Saab breathed a sigh of relief a few days ago when it announced a deal with a Chinese automaker that would have Hawtai Automotive Group gobble up 29.9% of Saab and loan it more money, funneling to Saab $216 million.
With the money, Saab was set to pay its suppliers and re-open its closed factory. Then, mirroring what happened when the same Chinese company tried to buy the Hummer brand from GM a few years ago, it all came undone, according to an article from the Detroit Bureau.com.
Apparently Chinese bureaucrats closely regulate the company and Hawtai could not get their approval on the deal.
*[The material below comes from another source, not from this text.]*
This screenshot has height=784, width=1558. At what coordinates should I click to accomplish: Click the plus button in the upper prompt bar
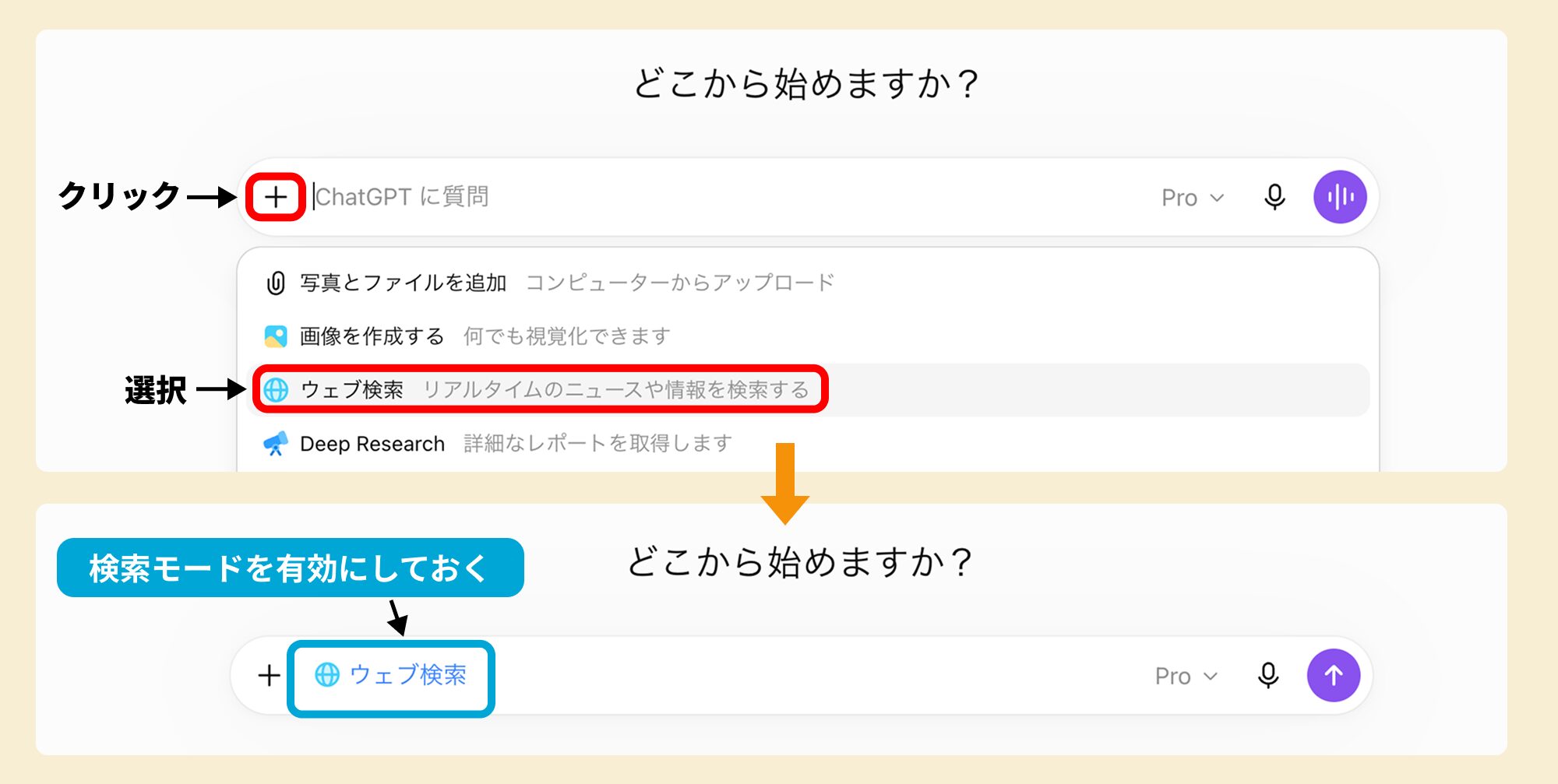[x=276, y=197]
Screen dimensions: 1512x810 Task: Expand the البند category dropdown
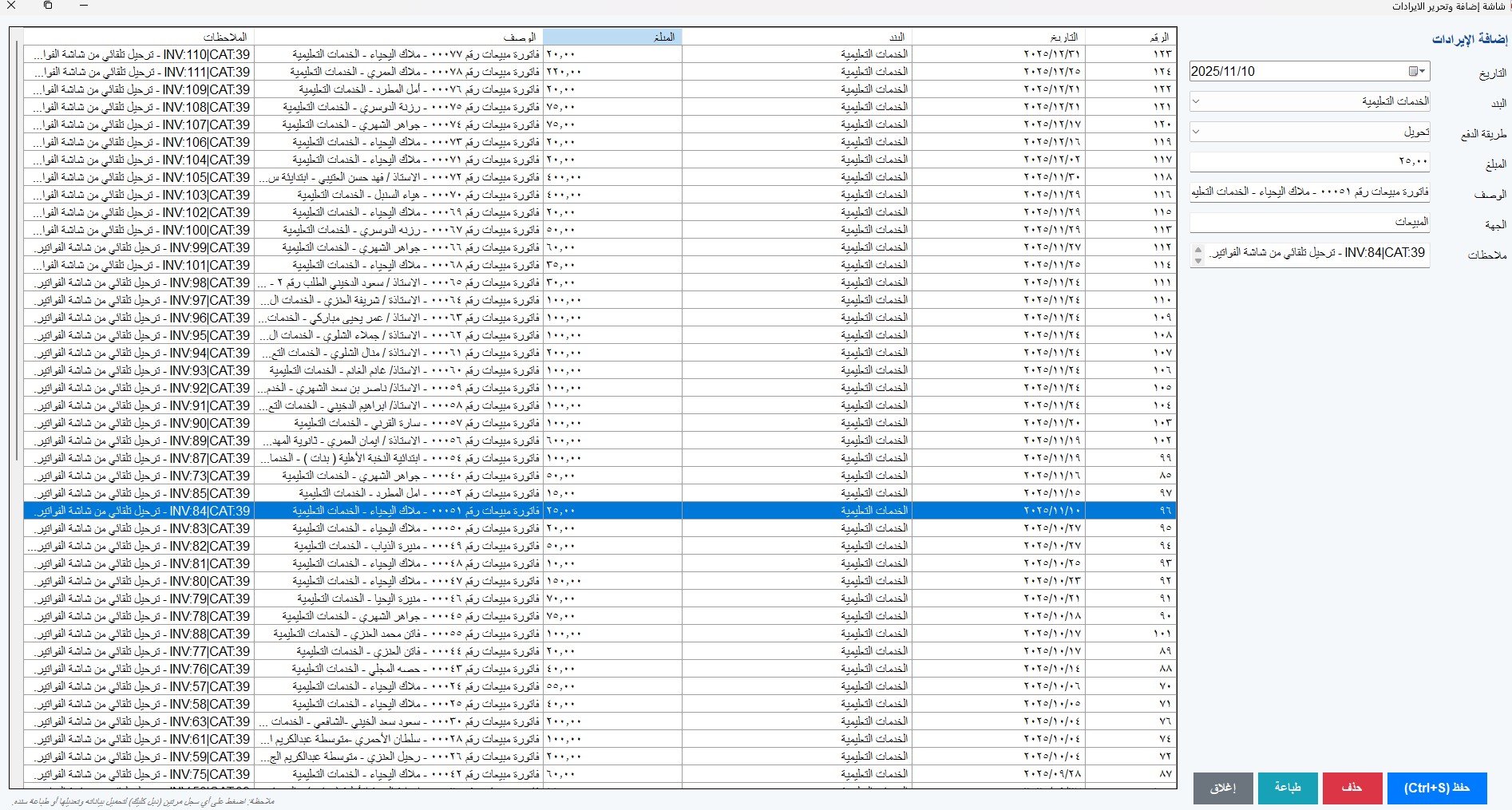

If the deal had gone thru, Saab could have started distributing Chinese-made vehicles in the US and elsewhere.
The European Investment Bank, which also has a stake in what's going on, nixed a prior deal that would have had a Russian banker buying up a big chunk of Saab.
Meanwhile, Saab suppliers have generally been refusing to deliver parts to the Saab plant since March 29 and that stopped production of the two central Saab models, the 9-3 and the 9-5. Saab's chairman said he is still hopeful (that the company can pull a rabbit out of the hat) but things continue to look dimmer for the Swedish company.
Now more than ever - think twice before you buy a Saab product anytime soon. Because soon they may be an orphan.